Described automatic question answering answer determination module 204 comprises as shown in Figure 7:
Summary acquiring unit 701 is used for summary at described Query Result and finds and front s maximum summary of answer word occur; S is the integer more than or equal to 1;
Summary cutting unit 702 is used for described s summary respectively is divided into a plurality of sentences by fullstop;
Answer determining unit 703 is used for finding the maximum sentence of centre word number that answer word and customer problem string occur at the sentence of described summary cutting unit 702 cuttings, as automatic question answering answer corresponding to problem string.

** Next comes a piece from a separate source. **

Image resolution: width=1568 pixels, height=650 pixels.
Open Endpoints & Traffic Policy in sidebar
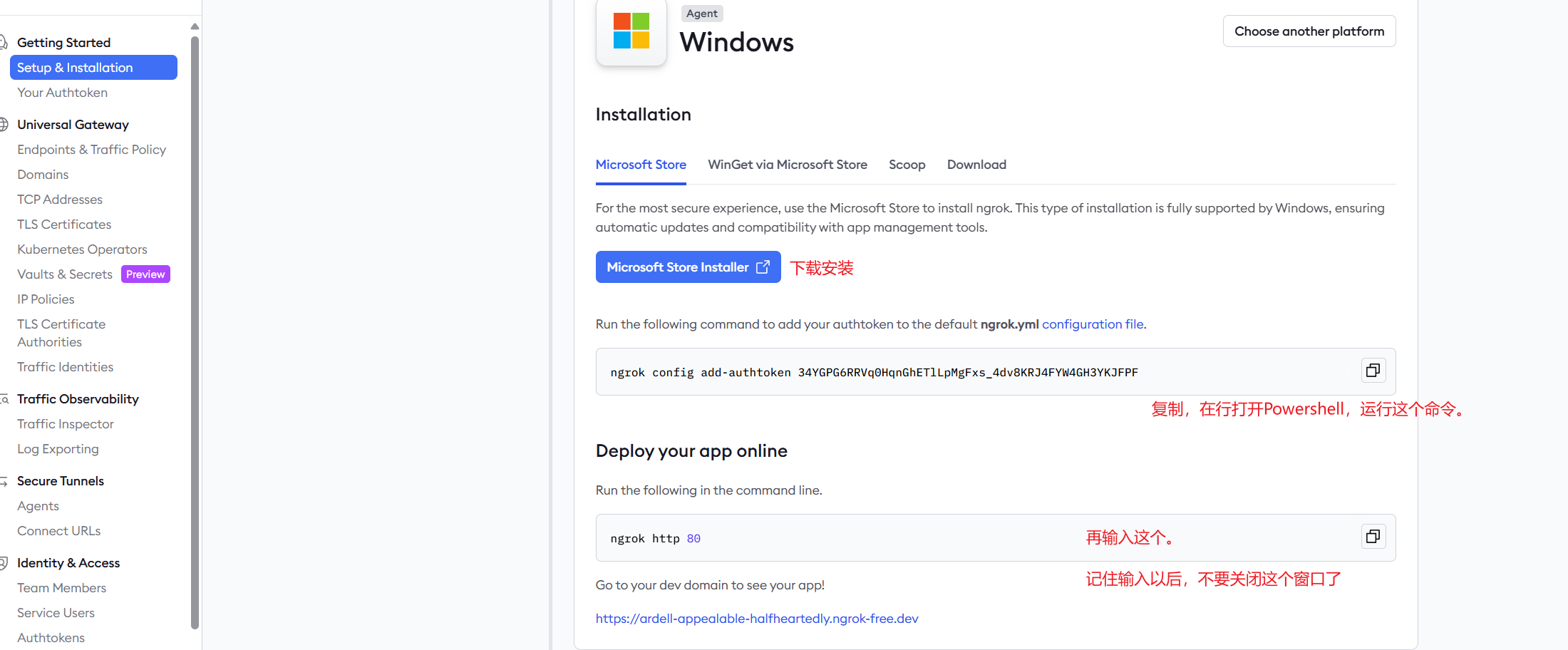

By the above embodiments as seen, this automatic question-answering method of the present invention and device, take full advantage of the existing user's question and answer of Ask-Answer Community data, do not need to set up the question and answer knowledge base, the ken that does not also need the limited subscriber problem, and from existing question and answer data, find out the maximally related answer of problem that proposes with the user according to parameters such as word frequency, inverse document frequency, text similarities, realize automatically answering.In addition, the present invention can also be used for general problem or text string are carried out semantic extension, can be used for classification or search etc.
The above only is preferred embodiment of the present invention, and is in order to limit the present invention, within the spirit and principles in the present invention not all, any modification of making, is equal to replacement, improvement etc., all should be included within the scope of protection of the invention.